"Filo" - tak nazywa się nowo otwarta kawiarenka parafialna w Jasienicy.
W twórczości Zbigniewa Herberta fascynuje przeźroczystość semantyczna, prostota wiersza – uważa ks. dr hab. ks. Leszek Łysień, filozof i proboszcz parafii św. Jerzego w Jasienicy. Duchowny na inaugurację parafialnej kawiarenki „Filo” recytował 12 maja wiersze i krótkie formy prozatorskie autora „Struny światła”.
Jasienicka kawiarenka, która swą nazwą nawiązuje do filozofii, ma być miejscem spotkań przy kawie i ciastku, ale także myślenia, inspirujących i twórczych rozmów. Zdaniem proboszcza wspólnoty parafialnej, ks. Leszka Łysienia, w przeżywanym obecnie Roku Herbertowskim trudno byłoby o lepszego bohatera wieczoru poetyckiego.
Wykładowca metafizyki nie ukrywa, że od lat jest zafascynowany poezją twórcy słynnego cyklu poetyckiego „Pan Cogito”. „Herbert przyniósł mi ogromny niepokój, dziesiątki pytań i jakąś szczególną inspirację. Dlatego nie miałem problemu z przyswojeniem pamięciowym tych utworów” – przyznał kapłan w rozmowie.

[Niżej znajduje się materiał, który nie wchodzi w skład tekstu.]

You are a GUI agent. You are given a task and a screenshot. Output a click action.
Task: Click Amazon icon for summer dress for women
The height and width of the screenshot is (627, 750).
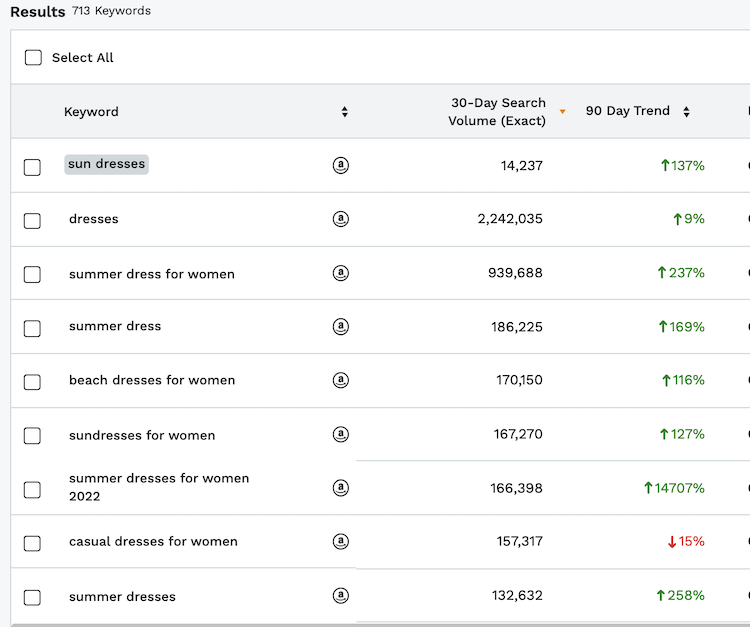[341, 273]
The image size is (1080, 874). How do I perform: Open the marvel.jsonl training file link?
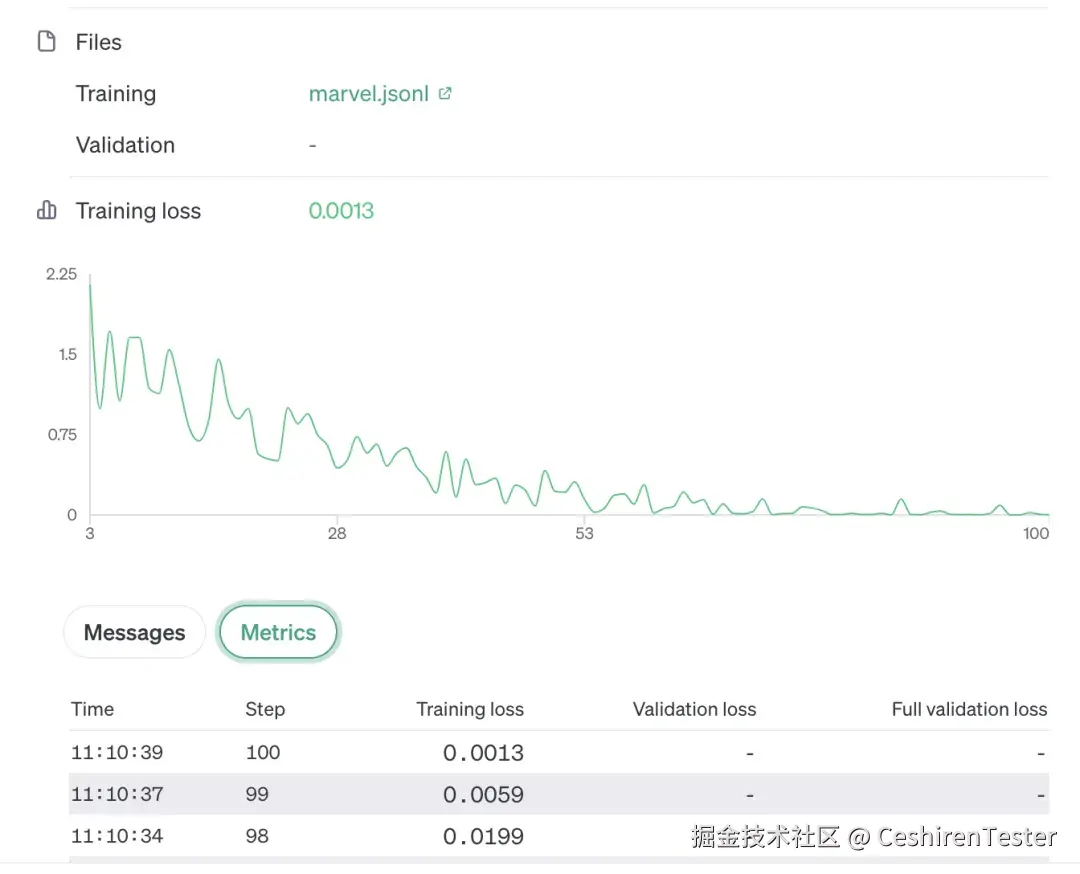click(x=368, y=94)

Zdaniem duchownego, Herbert, stosujący poetykę „okna otwartego na świat”, rozbija skostniałe schematy myślenia i dociera, dzięki precyzyjnemu słowu, do istoty rzeczy.
„Ważne jest dla mnie to, co on sam określał jako przeźroczystość semantyczna. Prostota wiersza – nie skomplikowanie, nie wyrafinowana dialektyka, nie uwodzenie słowem, ale docieranie wprost do rzeczy, czyli nazywanie rzeczy po imieniu albo raczej pozwalanie, aby rzeczy przemówiły” – dodał kapłan, który w szczelnie wypełnionej kawiarence wyrecytował z pamięci kilkanaście najbardziej znanych wierszy Herberta oraz kilka jego prób prozatorskich. Pomiędzy poszczególnymi recytacjami można było usłyszeć filologiczno-filozoficzne komentarze nt. poezji herbertowskiej pióra ks. Łysienia.
„Często grzęźniemy w pustosłowiu, a wodolejstwo płynie szerokim, mętnym strumieniem ze wszystkich stron, również i z ambon, z kościołów. Ono rozlewa się szeroką falą, nikogo nie zapładniając i inspirując” – przestrzegł autor „Wędrówek po metafizyce”, wskazując na znakomitą poezję, będącą remedium na taki stan rzeczy.
Podczas wieczoru z poezją Zbigniewa Herberta, oprócz ks. Łysienia, który recytował wiersze, dwa utwory muzyczne wykonała kompozytorka i pieśniarka Aleksandra Danielewicz ze Ślemienia.
Wśród publiczności przy kawiarnianych stolikach usiedli parafialnie z Jasienicy, ale przybyli także goście z całego Śląska Cieszyńskiego.